[[ Data to use, beginning ]]

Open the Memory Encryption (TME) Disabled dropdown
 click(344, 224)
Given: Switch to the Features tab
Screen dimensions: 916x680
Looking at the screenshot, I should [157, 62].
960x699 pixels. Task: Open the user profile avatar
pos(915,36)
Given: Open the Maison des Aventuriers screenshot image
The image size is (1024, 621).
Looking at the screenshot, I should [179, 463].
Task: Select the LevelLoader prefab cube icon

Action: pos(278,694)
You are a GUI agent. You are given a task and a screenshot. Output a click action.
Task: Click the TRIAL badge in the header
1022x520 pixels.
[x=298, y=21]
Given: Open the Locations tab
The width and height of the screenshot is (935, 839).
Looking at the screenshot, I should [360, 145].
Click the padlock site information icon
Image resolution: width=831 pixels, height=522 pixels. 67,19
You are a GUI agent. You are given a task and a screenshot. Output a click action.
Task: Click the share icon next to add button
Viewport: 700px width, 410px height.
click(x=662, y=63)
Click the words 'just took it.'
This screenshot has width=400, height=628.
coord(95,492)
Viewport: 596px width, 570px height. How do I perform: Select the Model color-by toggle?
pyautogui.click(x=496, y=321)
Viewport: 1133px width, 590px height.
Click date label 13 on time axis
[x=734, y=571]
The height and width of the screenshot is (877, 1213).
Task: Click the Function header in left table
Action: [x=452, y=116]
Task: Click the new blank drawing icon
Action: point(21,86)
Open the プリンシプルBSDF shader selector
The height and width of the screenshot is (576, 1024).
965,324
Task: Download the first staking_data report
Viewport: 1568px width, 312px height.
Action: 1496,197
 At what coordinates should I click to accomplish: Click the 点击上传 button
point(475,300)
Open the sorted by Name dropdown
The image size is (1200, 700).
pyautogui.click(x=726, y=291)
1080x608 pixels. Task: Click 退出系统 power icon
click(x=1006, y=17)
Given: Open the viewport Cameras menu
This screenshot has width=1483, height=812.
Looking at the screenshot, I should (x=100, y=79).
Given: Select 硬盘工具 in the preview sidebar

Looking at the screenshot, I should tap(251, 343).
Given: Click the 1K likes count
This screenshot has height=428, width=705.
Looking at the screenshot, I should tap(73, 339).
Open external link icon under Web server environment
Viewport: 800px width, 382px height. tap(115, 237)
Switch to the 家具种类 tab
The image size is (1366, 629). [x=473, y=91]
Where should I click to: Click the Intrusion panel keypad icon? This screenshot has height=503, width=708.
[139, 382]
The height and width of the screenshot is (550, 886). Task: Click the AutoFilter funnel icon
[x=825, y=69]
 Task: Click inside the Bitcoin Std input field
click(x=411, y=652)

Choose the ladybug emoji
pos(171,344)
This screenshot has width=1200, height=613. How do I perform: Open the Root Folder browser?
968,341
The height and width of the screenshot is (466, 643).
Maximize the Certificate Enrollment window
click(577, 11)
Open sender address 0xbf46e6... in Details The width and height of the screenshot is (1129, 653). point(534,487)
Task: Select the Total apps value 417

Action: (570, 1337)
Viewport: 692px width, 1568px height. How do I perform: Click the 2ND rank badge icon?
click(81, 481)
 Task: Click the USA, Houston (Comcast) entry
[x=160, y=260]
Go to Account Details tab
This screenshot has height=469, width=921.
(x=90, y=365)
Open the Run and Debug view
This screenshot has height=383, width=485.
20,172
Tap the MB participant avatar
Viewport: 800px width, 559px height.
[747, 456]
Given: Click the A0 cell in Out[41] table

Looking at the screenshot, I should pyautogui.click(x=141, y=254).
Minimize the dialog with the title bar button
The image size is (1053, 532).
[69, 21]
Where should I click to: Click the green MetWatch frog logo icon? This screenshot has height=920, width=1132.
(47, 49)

[[ Data to use, end ]]

▶ **Exercise**
Could you restate, word for word, the lines above from the one with "Task: Click the TRIAL badge in the header" to the one with "Viewport: 1133px width, 590px height.", both included?

▶ **Solved problem**
Task: Click the TRIAL badge in the header
1022x520 pixels.
[x=298, y=21]
Given: Open the Locations tab
The width and height of the screenshot is (935, 839).
Looking at the screenshot, I should [360, 145].
Click the padlock site information icon
Image resolution: width=831 pixels, height=522 pixels. 67,19
You are a GUI agent. You are given a task and a screenshot. Output a click action.
Task: Click the share icon next to add button
Viewport: 700px width, 410px height.
click(x=662, y=63)
Click the words 'just took it.'
This screenshot has width=400, height=628.
coord(95,492)
Viewport: 596px width, 570px height. How do I perform: Select the Model color-by toggle?
pyautogui.click(x=496, y=321)
Viewport: 1133px width, 590px height.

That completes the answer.